Growth hormone (GH) response to clonidine and growth hormone-releasing hormone (GHRH) stimulation, together with baseline somatomedin C (SmC) levels, were examined in parallel in a group of 21 patients with anorexia nervosa (AN) and in 10 controls. In addition, the Hamilton Rating Scale for Depression (HRS) was administered to the patients. Clonidine (2.5 micrograms/kg body weight, iv) induced GH elevations that were not significantly different between patients and controls. In contrast, GHRH (1 microgram/kg body weight, iv) produced a significantly higher GH response in anorectics than in controls.
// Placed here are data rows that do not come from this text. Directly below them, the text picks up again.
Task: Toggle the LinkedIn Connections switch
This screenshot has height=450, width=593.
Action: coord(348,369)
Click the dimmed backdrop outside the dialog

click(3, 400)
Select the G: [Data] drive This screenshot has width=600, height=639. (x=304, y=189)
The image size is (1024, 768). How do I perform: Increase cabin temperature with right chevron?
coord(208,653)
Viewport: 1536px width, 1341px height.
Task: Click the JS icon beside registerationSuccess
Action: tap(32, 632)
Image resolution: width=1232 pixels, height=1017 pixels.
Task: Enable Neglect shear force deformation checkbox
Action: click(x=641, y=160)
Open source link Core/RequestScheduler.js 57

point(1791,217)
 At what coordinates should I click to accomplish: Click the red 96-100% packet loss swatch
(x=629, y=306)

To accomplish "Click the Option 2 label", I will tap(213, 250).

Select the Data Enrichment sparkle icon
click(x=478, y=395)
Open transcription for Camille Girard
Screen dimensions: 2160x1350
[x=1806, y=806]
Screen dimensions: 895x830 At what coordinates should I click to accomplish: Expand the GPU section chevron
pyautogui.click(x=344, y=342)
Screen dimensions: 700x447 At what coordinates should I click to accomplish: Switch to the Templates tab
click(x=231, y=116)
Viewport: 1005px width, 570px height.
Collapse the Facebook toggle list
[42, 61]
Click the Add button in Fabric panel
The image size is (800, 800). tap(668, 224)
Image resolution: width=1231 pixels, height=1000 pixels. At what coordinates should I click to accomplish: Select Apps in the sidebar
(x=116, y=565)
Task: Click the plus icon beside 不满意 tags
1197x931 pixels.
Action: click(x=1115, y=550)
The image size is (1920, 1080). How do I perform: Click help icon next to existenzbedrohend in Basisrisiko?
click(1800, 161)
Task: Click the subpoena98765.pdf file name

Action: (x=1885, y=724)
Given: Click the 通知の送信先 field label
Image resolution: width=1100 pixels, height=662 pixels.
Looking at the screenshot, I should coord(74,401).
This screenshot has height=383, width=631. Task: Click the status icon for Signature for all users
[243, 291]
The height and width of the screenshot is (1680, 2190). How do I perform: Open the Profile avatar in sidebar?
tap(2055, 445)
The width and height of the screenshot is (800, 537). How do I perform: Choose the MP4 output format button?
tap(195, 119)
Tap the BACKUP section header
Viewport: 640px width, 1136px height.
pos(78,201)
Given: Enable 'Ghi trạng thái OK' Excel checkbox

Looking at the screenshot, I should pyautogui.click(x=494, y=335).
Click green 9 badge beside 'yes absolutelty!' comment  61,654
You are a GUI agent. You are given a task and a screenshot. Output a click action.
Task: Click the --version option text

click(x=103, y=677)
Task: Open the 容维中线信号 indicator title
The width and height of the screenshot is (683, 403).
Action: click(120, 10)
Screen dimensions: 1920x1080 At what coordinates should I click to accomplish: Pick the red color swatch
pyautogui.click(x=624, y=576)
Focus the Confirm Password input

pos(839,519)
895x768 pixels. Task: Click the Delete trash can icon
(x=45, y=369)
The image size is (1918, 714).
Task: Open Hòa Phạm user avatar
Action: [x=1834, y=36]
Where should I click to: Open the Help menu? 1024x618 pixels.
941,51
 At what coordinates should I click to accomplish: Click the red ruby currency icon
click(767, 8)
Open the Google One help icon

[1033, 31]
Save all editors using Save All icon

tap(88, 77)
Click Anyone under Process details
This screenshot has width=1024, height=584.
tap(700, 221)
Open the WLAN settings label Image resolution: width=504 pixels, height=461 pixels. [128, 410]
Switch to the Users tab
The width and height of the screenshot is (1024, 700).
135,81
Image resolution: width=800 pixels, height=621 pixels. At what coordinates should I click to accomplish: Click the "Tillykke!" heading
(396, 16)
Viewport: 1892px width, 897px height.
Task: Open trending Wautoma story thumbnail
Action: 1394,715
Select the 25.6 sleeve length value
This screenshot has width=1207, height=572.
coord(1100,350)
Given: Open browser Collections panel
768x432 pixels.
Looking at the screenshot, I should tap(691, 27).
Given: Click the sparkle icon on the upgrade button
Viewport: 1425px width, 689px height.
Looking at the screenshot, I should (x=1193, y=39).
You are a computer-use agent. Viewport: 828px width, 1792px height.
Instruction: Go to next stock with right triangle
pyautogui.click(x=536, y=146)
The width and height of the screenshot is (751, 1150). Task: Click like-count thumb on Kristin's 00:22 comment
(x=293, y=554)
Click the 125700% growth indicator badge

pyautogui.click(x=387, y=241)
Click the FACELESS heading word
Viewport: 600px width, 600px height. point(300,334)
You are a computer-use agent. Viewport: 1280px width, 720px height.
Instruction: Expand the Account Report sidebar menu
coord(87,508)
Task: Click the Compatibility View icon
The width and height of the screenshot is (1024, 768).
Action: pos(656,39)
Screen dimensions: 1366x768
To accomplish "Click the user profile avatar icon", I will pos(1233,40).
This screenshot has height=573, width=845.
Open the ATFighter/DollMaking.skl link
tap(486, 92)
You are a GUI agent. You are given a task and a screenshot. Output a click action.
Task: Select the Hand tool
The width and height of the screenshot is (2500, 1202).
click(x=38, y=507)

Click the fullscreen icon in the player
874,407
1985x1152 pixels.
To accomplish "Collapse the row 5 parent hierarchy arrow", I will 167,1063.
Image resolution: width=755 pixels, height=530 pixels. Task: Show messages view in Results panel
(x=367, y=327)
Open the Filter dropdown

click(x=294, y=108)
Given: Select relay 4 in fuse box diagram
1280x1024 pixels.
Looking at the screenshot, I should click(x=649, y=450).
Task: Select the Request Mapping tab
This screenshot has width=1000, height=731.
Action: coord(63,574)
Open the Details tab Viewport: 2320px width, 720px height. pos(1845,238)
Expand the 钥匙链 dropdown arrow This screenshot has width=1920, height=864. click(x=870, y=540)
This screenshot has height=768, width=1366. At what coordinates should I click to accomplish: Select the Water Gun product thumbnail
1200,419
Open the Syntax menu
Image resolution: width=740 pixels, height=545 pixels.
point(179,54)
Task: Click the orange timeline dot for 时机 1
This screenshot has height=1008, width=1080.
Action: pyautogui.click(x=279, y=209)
The ratio between GH responses (area under the curve, or AUC) to GHRH and to clonidine was significantly higher in patients than in controls. Baseline SmC levels (6 patients) were significantly lower in anorectics than in controls. Minor depressive symptomatology was present in all patients. When viewed in relation to the GH hyperresponsiveness to GHRH, the apparent normality of the response to clonidine in anorectics reflects the existence of an actual alpha 2-adrenoceptor subsensitivity. As clonidine reportedly acts via release of endogenous GHRH, an excessive, rather than a normal, GH response to clonidine was to be anticipated.